**EXERCISE TEXT:**
******

The Routing Pattern: How Smart Teams Actually Use Fast vs Capable Models

#llm #agents #ai

Everyone building agents hits the same wall eventually.

You start with the most capable model. It handles everything beautifully. But the costs add up fast. You switch to a faster, cheaper model. Now you are missing edge cases.

The answer is not choosing one. It is building infrastructure that routes intelligently between them.

The Pattern in Practice

Teams shipping agents at scale converged on a three-tier approach:

Tier 1: Fast triage. A lightweight model handles the initial request. It classifies intent, extracts entities, and decides if escalation is needed.

Tier 2: Capable execution. Complex reasoning, code generation, and multi-step planning get routed to the heavyweight.

Tier 3: Human review. Anything that falls through the cracks surfaces for manual handling.

Why This Works

The cost difference is dramatic. A fast model might cost 0.10 per million tokens. A capable model can run 10x or 20x that. If 80 percent of requests can be handled by tier 1, you cut your inference bill by the same margin.

******

**LISTED RECORDS:**

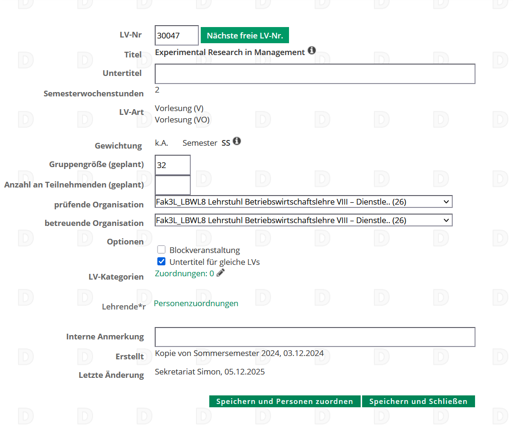Screen dimensions: 513x431
Task: Enable the Blockveranstaltung checkbox
Action: [x=161, y=250]
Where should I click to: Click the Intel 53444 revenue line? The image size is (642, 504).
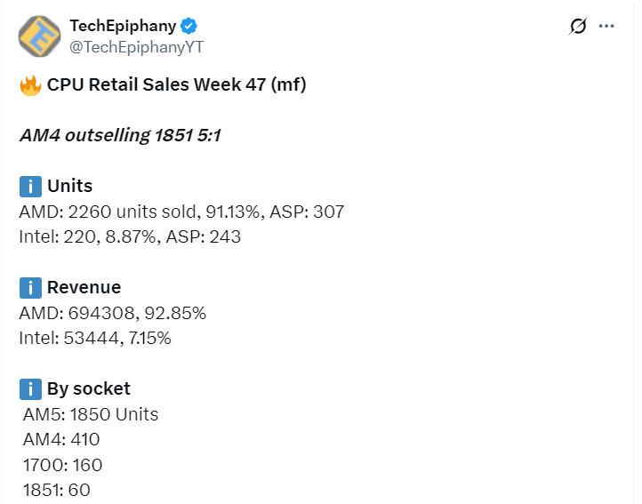click(95, 339)
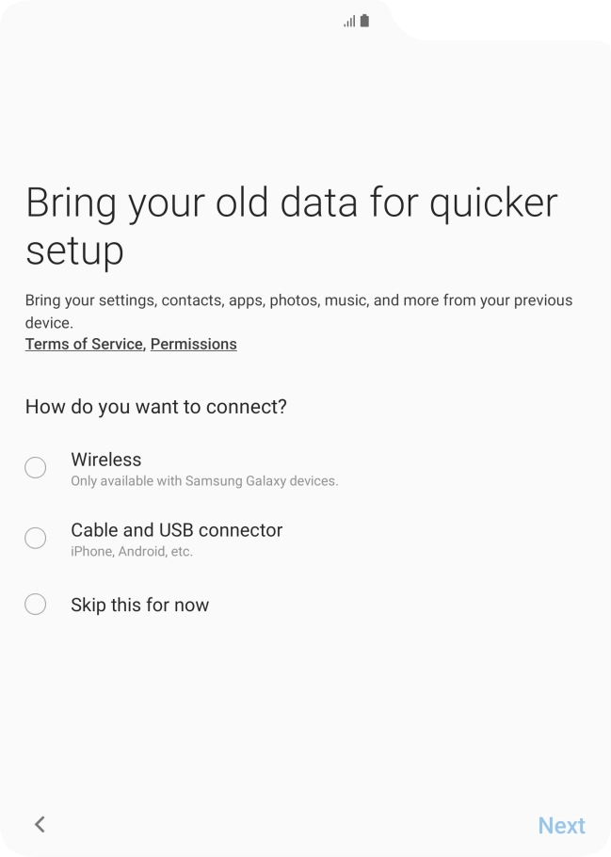Image resolution: width=611 pixels, height=857 pixels.
Task: Tap the signal strength icon
Action: point(349,21)
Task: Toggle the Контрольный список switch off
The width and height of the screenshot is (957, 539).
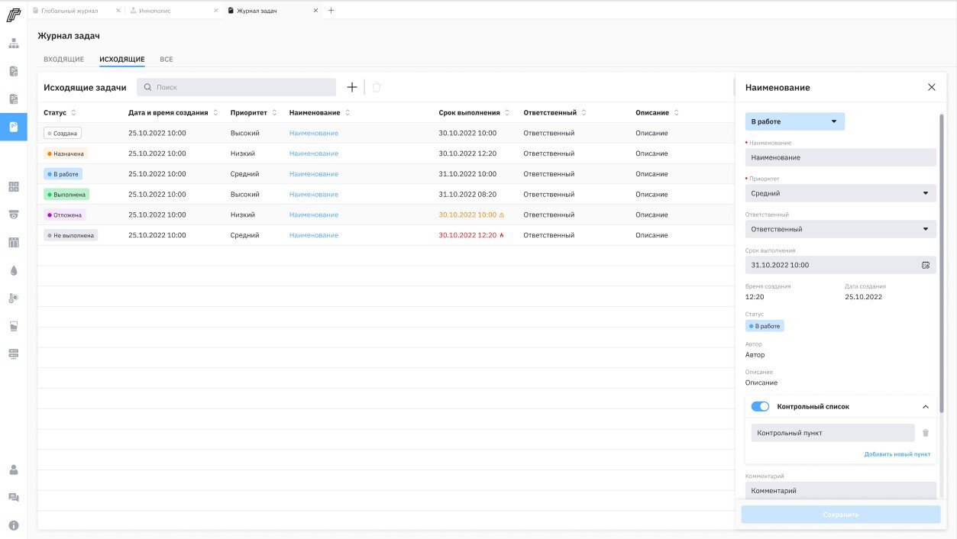Action: coord(760,407)
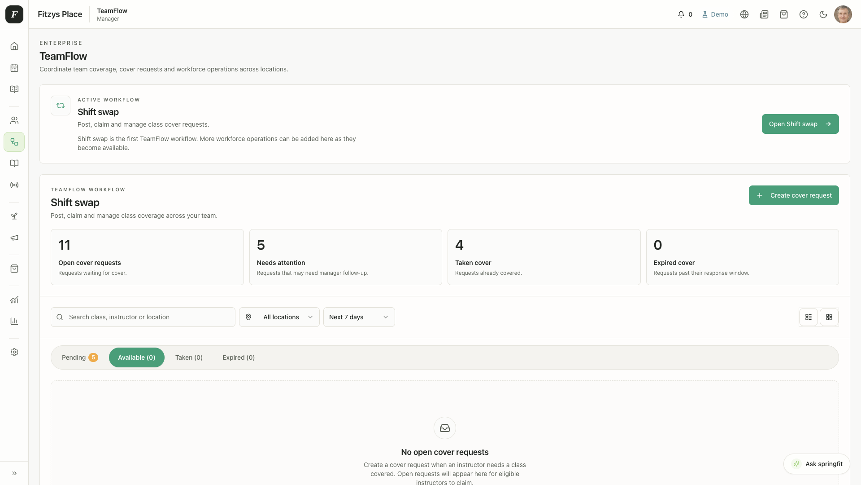Open the people/members sidebar icon

[14, 120]
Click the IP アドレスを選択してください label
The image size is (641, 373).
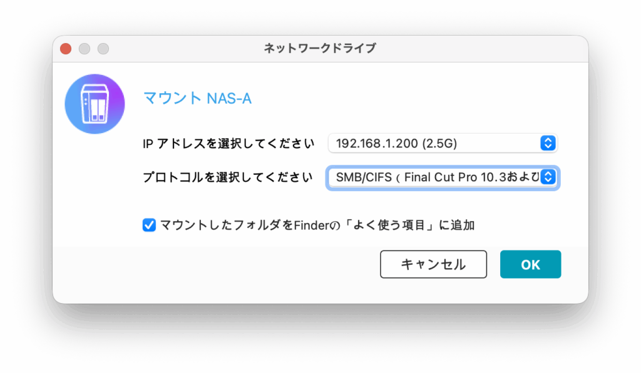tap(228, 144)
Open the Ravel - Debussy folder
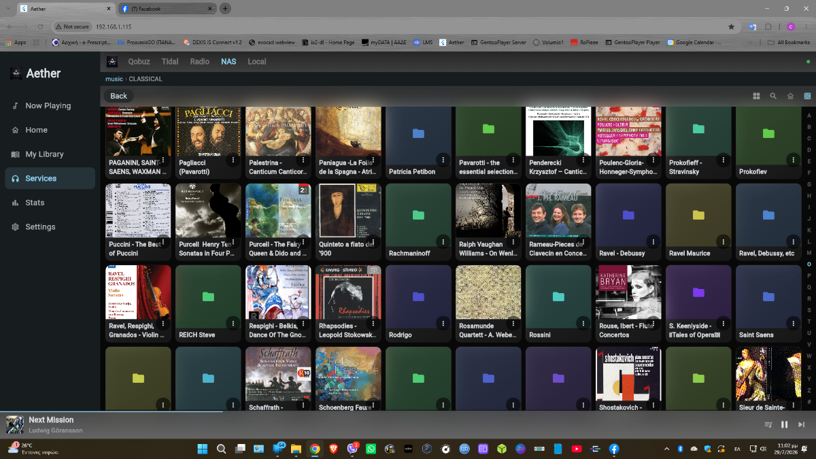This screenshot has width=816, height=459. click(x=628, y=221)
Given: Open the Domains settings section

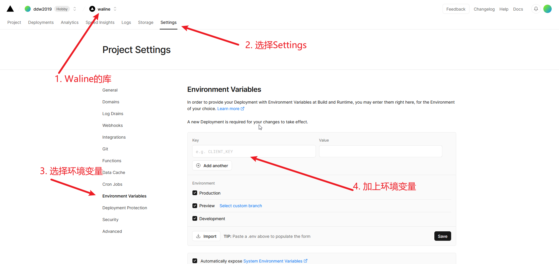Looking at the screenshot, I should (x=111, y=102).
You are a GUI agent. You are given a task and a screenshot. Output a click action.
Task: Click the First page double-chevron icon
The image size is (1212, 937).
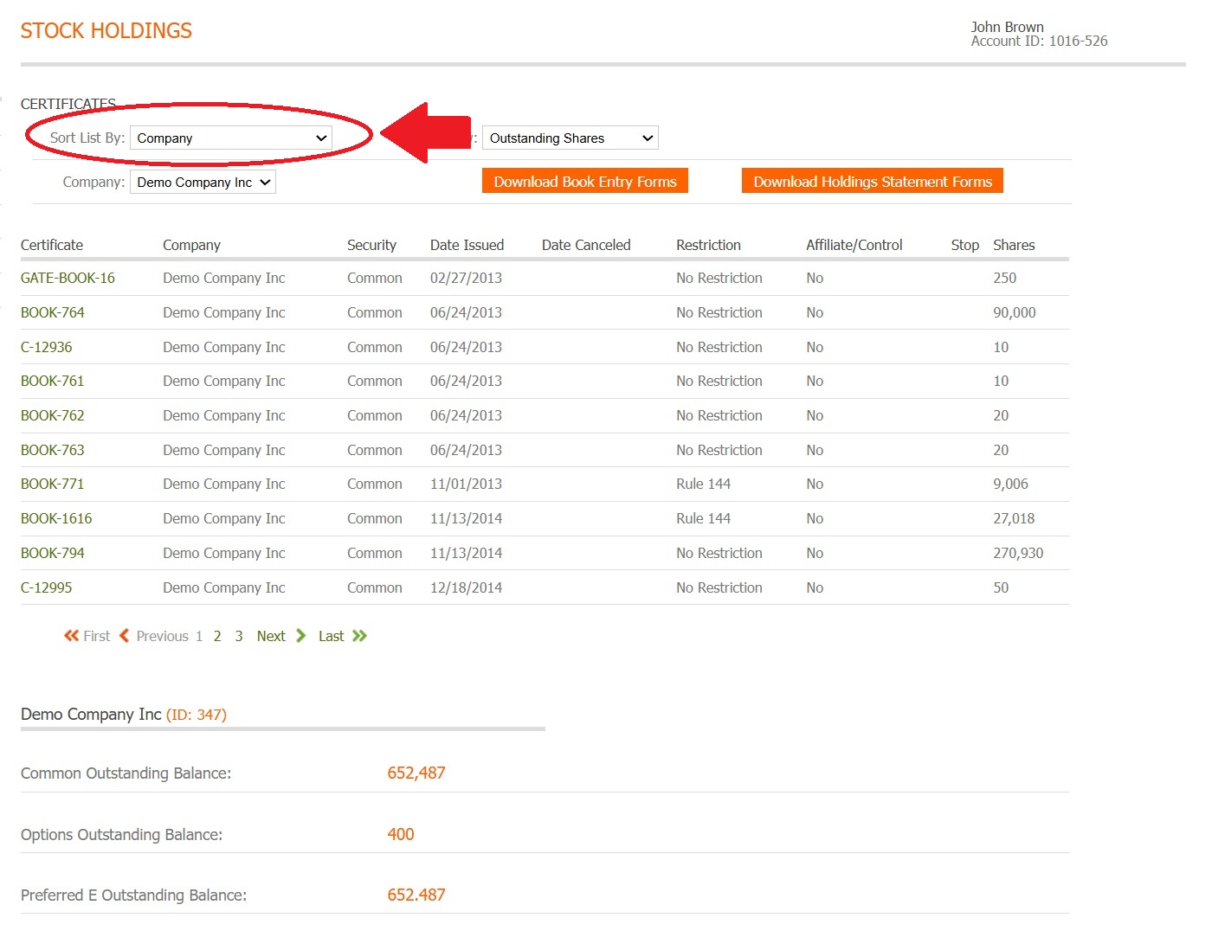pyautogui.click(x=71, y=636)
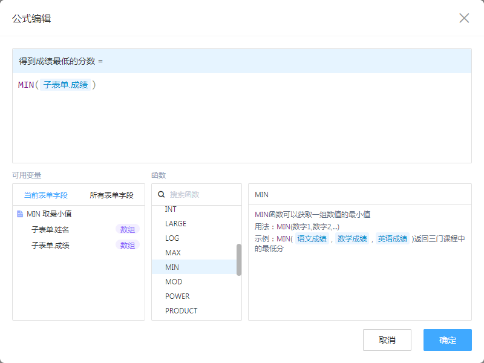484x363 pixels.
Task: Select the 子表单.姓名 variable
Action: [x=50, y=230]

******

**YOUR OBJECTIVE:**
Continue the article on routing requests between fast and capable models, picking up after its last sentence.

**TASK RESPONSE:**
But cost is not the only factor. Speed matters. Users notice latency. A routing system lets you give instant responses for simple queries while reserving the slow model for work that actually requires it.

The Implementation Detail Most Miss

The routing logic itself needs to be cheap. If you burn half a second deciding which model to use, you have defeated the purpose.

The best routers I have seen use simple heuristics: request length, keyword matching, confidence thresholds from the fast model. Not another ML model. A few if statements that run in milliseconds.

Progressive summarization helps too. Instead of feeding the capable model your entire context, summarize down to what matters. The model does less work, responds faster, costs less.